Dia de Pagamento
Pelo lado de minha mãe tenho laços afetivos com a cidade da Lapa porque tanto ela quanto meus avós maternos e tios são nascidos naquela aprazível cidade repleta de histórias e tradição. Com doze anos de idade embora meus pais estivessem residindo em Curitiba participava até então da procissão de São Benedito, uma festa religiosa que reunia pessoas de toda a região.
Naquela época minha família sempre visitava a cidade porque meu pai tinha sido tesoureiro do antigo Sanatório de São Sebastião, nosocômio que internava doentes tuberculosos que eram tratados com medicamentos e ali podiam respirar ar limpo e saudável que fazia muito bem para recuperar os pulmões.
Chegamos a morar em uma das casas destinadas à funcionários que foram construídas na área que dava acesso ao prédio principal até que meu pai foi transferido para a Capital. Eu tinha três anos de idade. Voltei a morar na Lapa em 1.968 quando assumi cargo de Promotor Substituto da Comarca, solteiro, com 22 anos, aluguei um quarto no casarão do Sr. Odorico Prestes e d. Leocádia (amigos de meus pais), local onde também funcionava a Coletoria de Rendas Estadual e estava localizado na Rua das Tropas, esquina do antigo fórum. Também era inquilino de um outro quarto o Sr. Arnaldo Rosa, o Coletor.
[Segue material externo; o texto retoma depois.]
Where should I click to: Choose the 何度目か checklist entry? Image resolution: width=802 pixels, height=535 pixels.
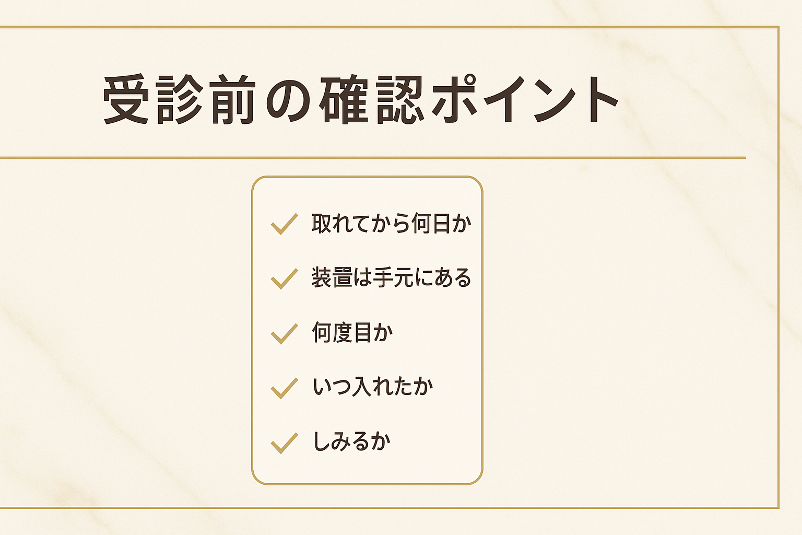click(352, 333)
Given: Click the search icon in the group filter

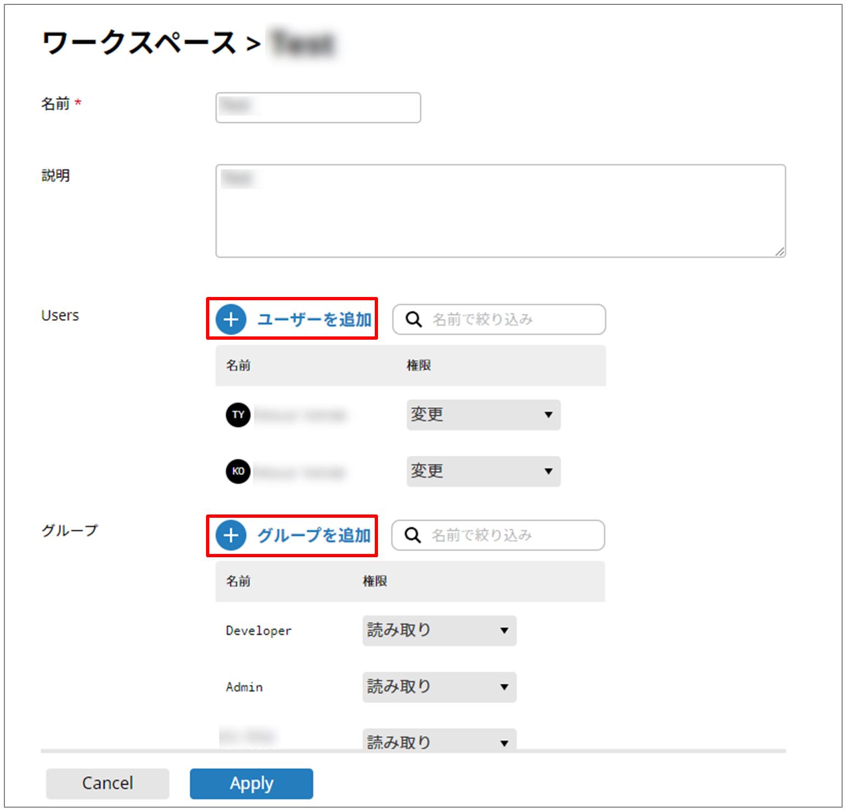Looking at the screenshot, I should [413, 535].
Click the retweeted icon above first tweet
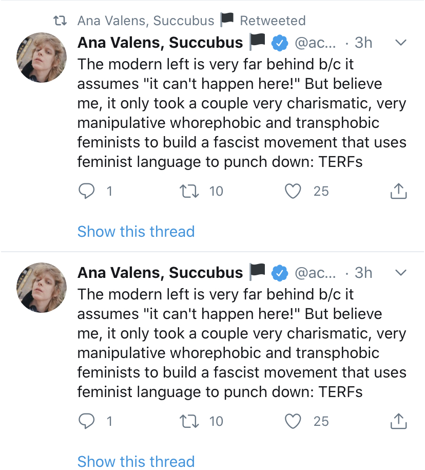This screenshot has width=425, height=470. pos(61,21)
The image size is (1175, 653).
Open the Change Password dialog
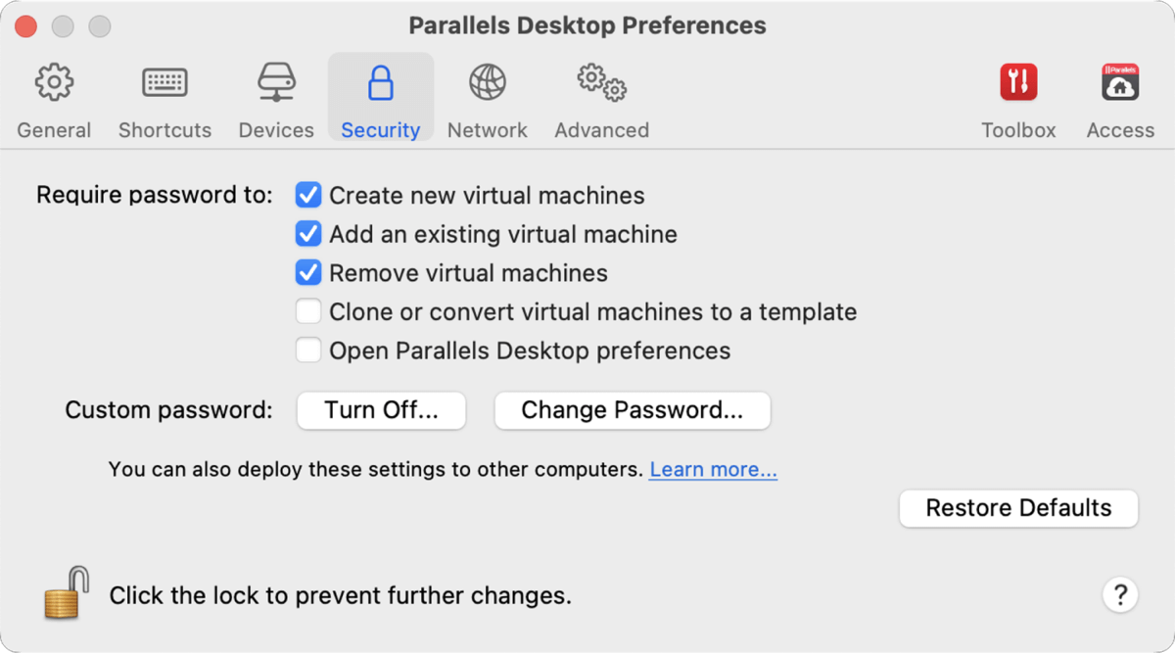(632, 410)
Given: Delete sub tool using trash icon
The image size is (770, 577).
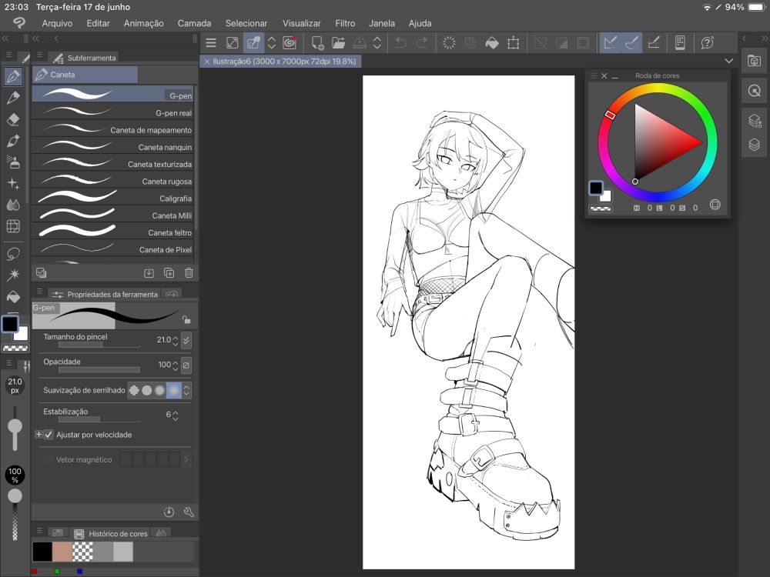Looking at the screenshot, I should pos(189,273).
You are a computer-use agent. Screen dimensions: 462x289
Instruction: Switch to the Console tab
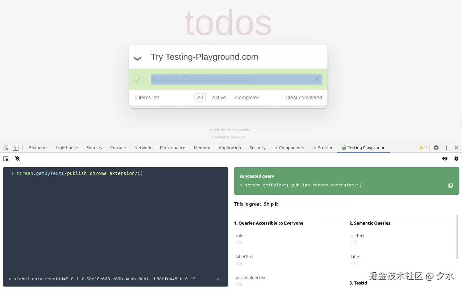point(118,148)
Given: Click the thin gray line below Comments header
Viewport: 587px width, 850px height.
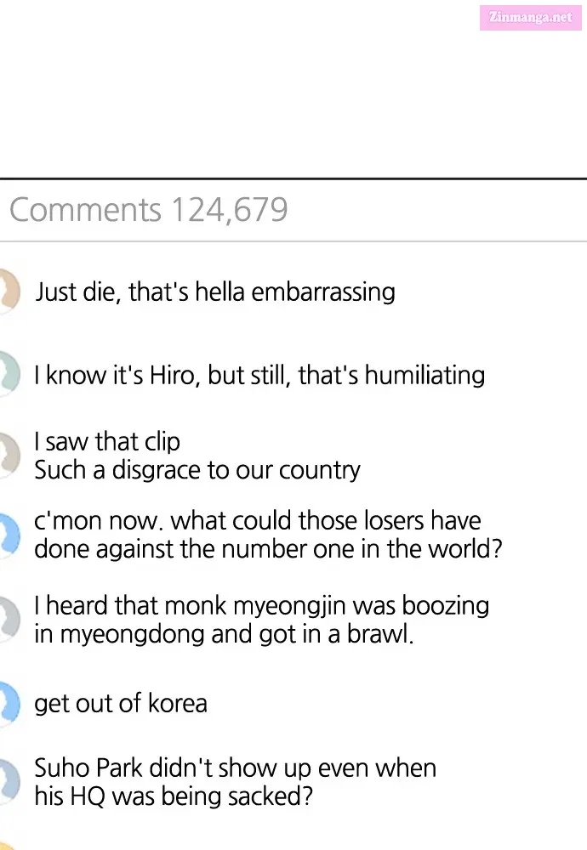Looking at the screenshot, I should [294, 241].
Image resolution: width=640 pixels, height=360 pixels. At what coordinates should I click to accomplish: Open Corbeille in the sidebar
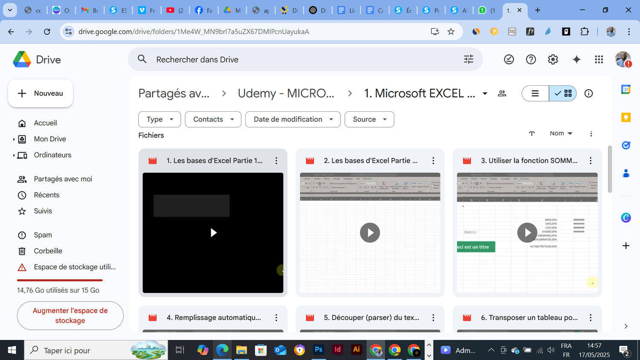coord(48,251)
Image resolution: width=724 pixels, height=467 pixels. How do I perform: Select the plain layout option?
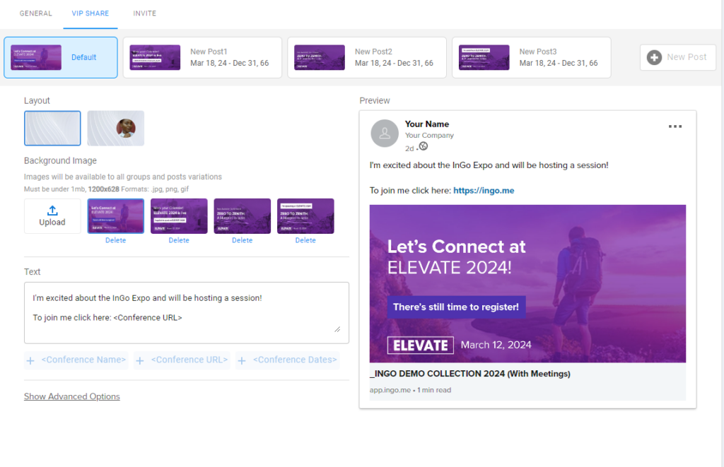click(x=52, y=129)
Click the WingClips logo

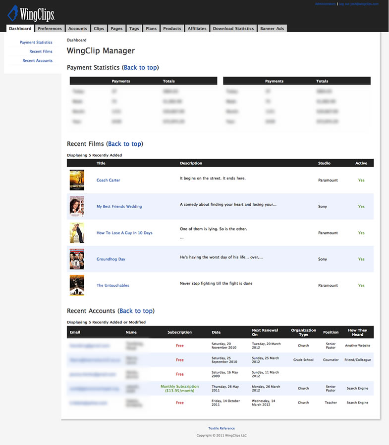pos(31,13)
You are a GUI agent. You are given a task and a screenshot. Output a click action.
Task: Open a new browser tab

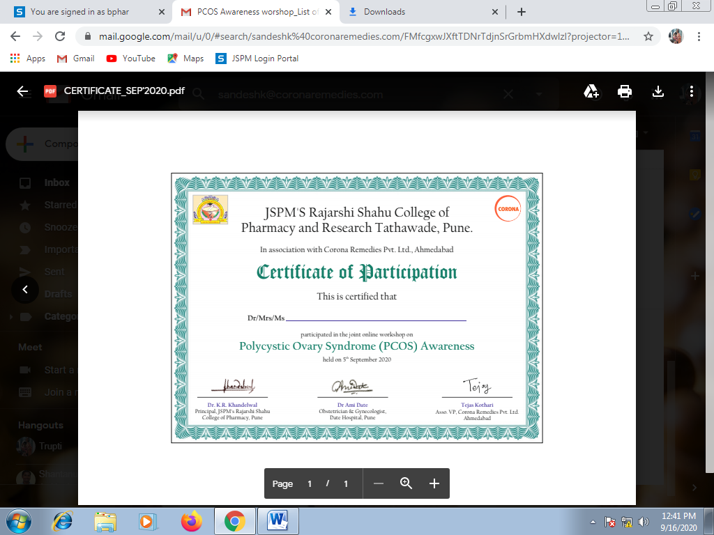coord(522,12)
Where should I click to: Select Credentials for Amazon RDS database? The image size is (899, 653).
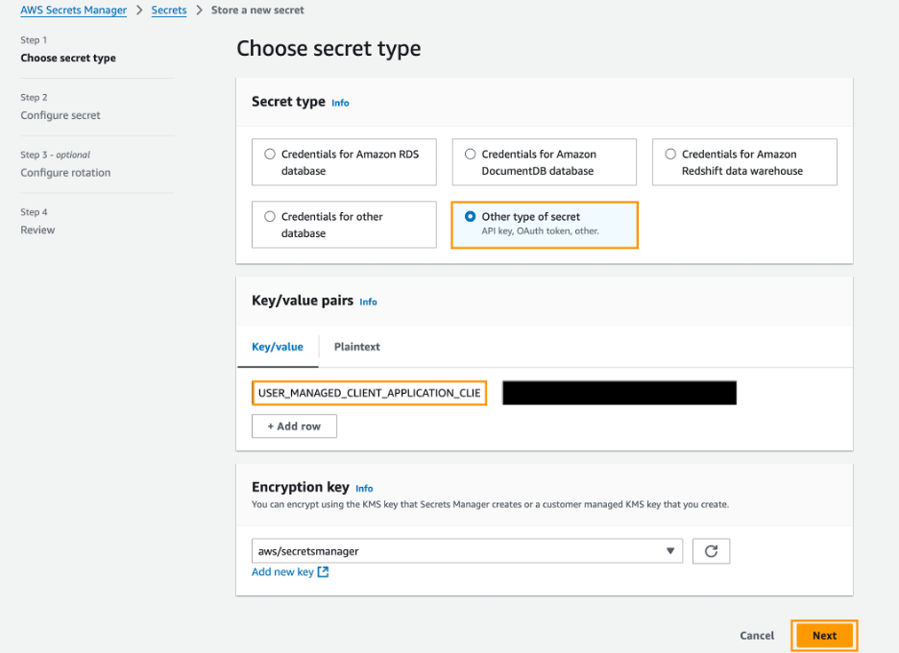pos(270,154)
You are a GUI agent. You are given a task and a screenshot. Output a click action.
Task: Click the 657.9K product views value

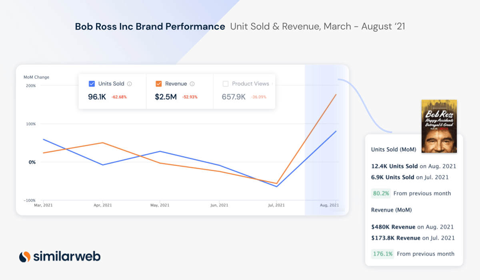tap(234, 96)
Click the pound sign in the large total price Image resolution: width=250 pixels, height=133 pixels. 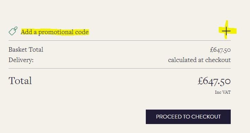pos(200,81)
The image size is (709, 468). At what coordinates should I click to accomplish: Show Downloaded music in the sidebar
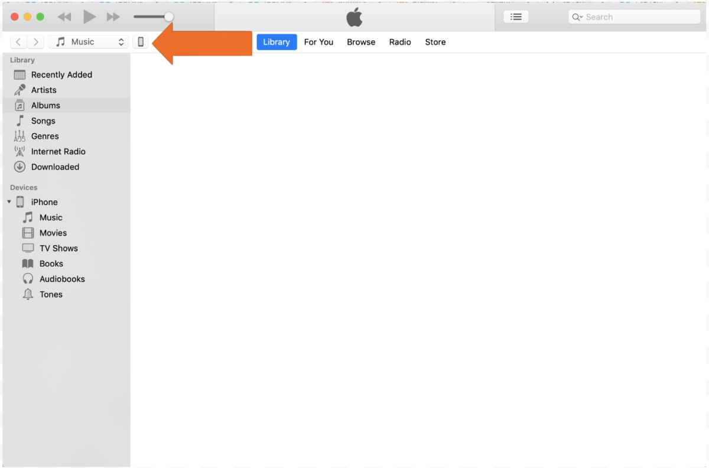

No final de cada mês os funcionários públicos da região eram chamados para comparecer na Coletoria a fim de receber o pagamento em espécie pois o Governo do Paraná não usava a via bancária para essa finalidade vez que os serviços eram insipientes e a arrecadação nem sempre dava para pagar todos. Para evitar filas primeiro compareciam os professores das escolas públicas, em seguida os policiais civis e militares, depois os demais servidores e por último o Juiz e o Promotor.
A ordem não era sempre a mesma e dependia do montante do dinheiro arrecadado e da boa vontade do Chefe de Rendas. Só depois destes pagamentos é que o Coletor remetia o excedente para o cofre da Secretaria da Fazenda. A primeira vez que fui receber meu salário fui acompanhado do Juiz dr. Luiz Carlos Reis e do Promotor de Justiça titular dr. Luciano Branco de Lacerda, pois todos tínhamos igual propósito. Lembro que o Juiz recebeu cr$ 760.000,00; o Promotor titular Cr$ 580.000,00 e eu Promotor Substituto Cr$ 430.000,00 -, e não era um bom salário e todos tinham que levar uma vida muito bem controlada financeiramente pois tinha aluguel para pagar, carnê de prestação de compra de carro popular e muitos tinham financiamento para aquisição de casa própria pelo BNH.
No mês seguinte quando fomos receber o Coletor disse que não poderia pagar integralmente os salários porque a arrecadação tinha caído e só daria para quitar uma parte para cada um um de nós e o que faltou ele deu um “vale” para cobrarmos na semana seguinte. Era assim que o estado efetuava o pagamento de seus servidores que trabalhavam nas cidades interioranas. Também o “vale” recebido nem sempre dava para ser descontado na semana referida e ficava para outra ocasião e assim por diante.
Hoje os servidores públicos recebem seus salários no banco, depositados em suas contas correntes, sem nenhum atraso e muitos não valorizam o emprego que têm e muitas vezes deixam de cumprir suas
obrigações. Nem o Juiz e nem o Promotor tinham assessores para ajudar nos processos, os gabinetes não eram condizentes, fóruns alugados ou inadequados e tinham de dar conta do serviço forense, atender os empregados celetistas, conflitos de marido e mulher, questões de vizinhança e problemas de menores.
Era tarefa diária que não podia ser adiada. Ninguém podia fazer cursos de especializações, mestrado e doutorado porque eram caros e só podiam ser feitos em outro estado ou no exterior. E tinham as Corregedorias da Justiça e do Ministério Público com fiscalizações continuas e rigorosas exigindo que os Juízes e Promotores residissem na sede de suas comarcas.
E para sair delas só mediante autorização prévia do Presidente do Tribunal ou do Procurador-geral de Justiça. Só os que tinham vocação pelas carreiras é que permaneceram e se sujeitaram a uma vida de dificuldades. A nova geração precisa conhecer a história de sua Instituição e daqueles que os antecederam na carreira para que valorizem o que tem e trabalhem com afinco a fim de honrar a Justiça e mostrar respeito aos jurisdicionados …
“Passou o tempo que Juiz e Promotor só era Juiz e Promotor; as carreiras exigiam profissionais de tempo integral. Hoje dar aulas não é mais uma renda extra. Os subsídios estão defasados e os penduricalhos criados para apaniguar quem está na ativa é uma complementação indecorosa de salário”.